» **Written problem**
Extract the listing lines from the one containing "Select highlighted callout" through the one containing "The height and", both included, and reproduce them verbatim.

» **Extracted information**
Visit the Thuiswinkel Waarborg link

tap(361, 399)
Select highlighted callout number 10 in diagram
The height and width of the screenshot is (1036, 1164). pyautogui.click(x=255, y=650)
--
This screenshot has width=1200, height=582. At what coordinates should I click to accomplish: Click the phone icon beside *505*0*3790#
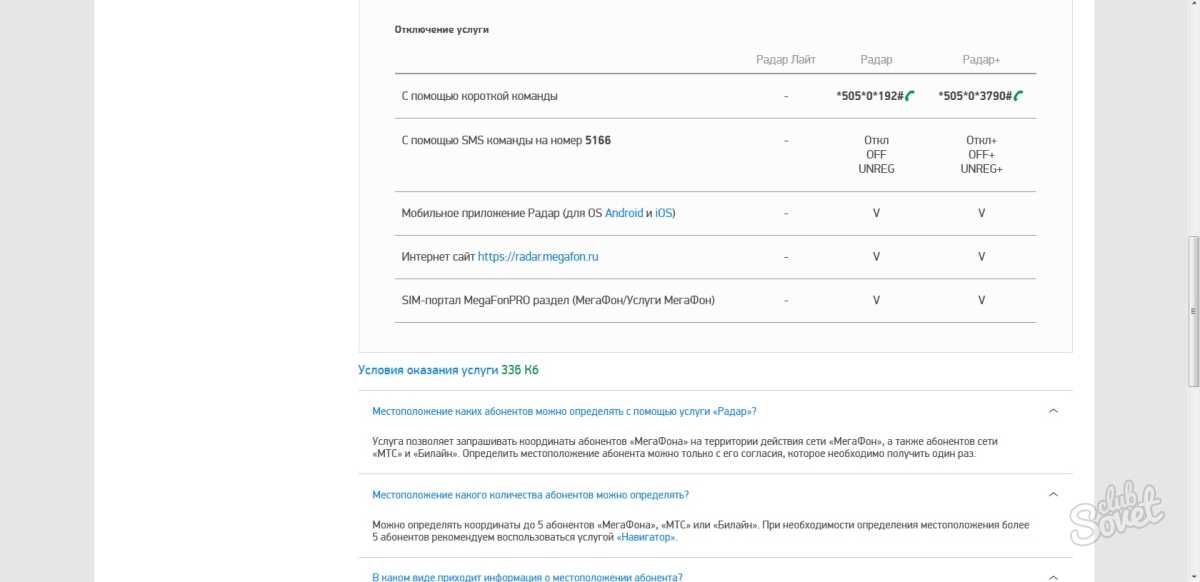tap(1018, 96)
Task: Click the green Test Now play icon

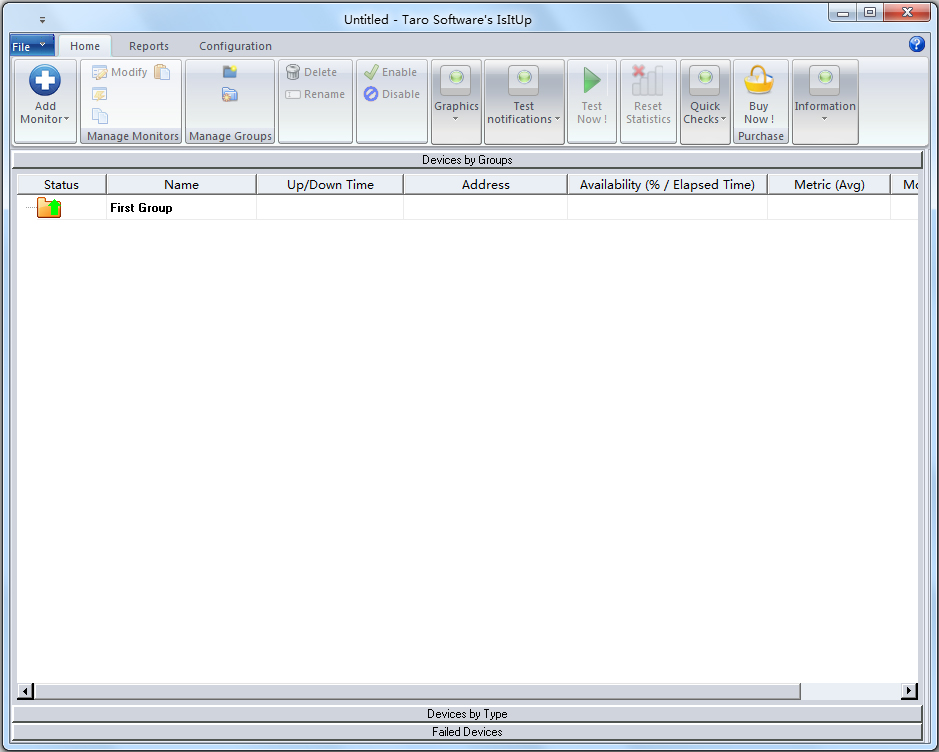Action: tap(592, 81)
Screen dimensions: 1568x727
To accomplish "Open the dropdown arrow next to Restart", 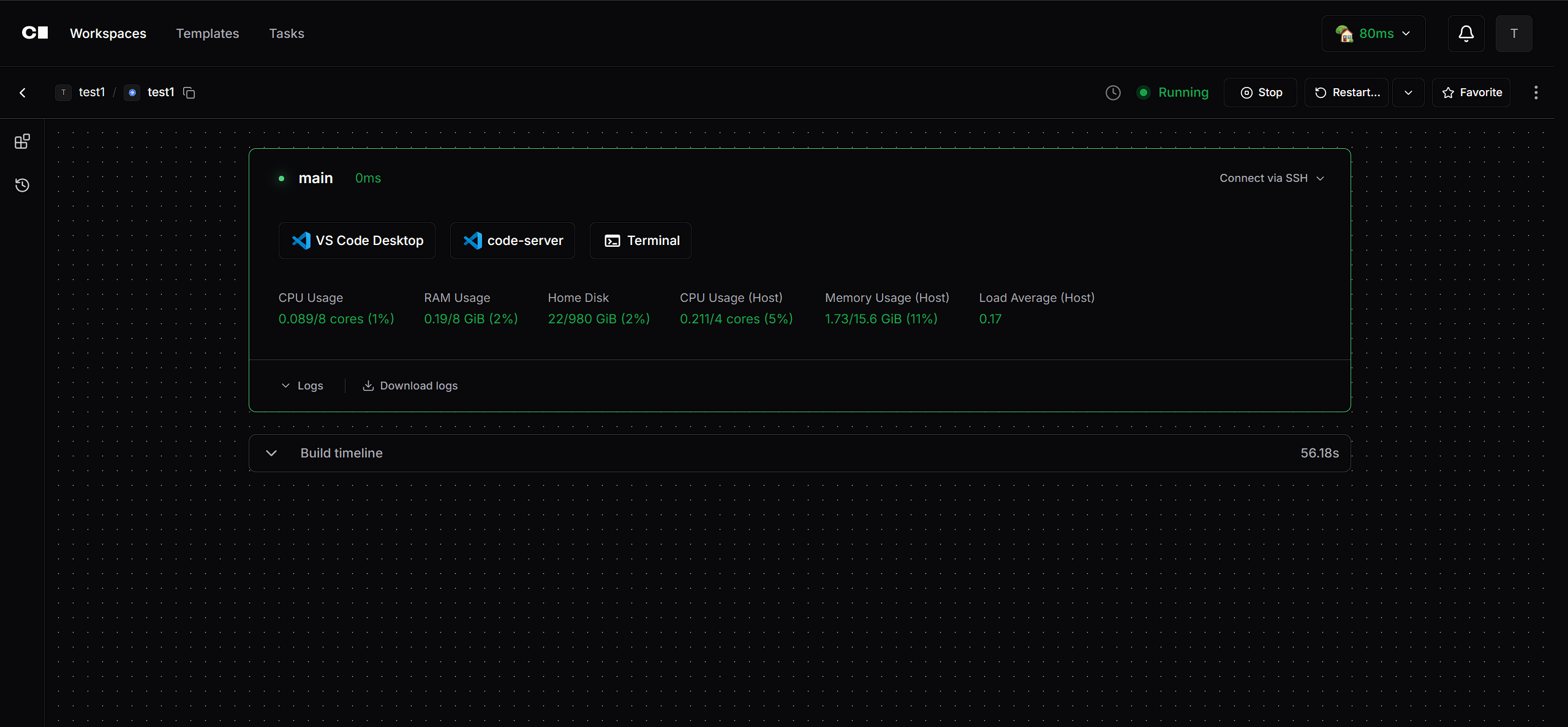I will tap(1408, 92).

» **Result for this task**
Select highlighted callout number 10 in diagram
The height and width of the screenshot is (1036, 1164). pyautogui.click(x=255, y=650)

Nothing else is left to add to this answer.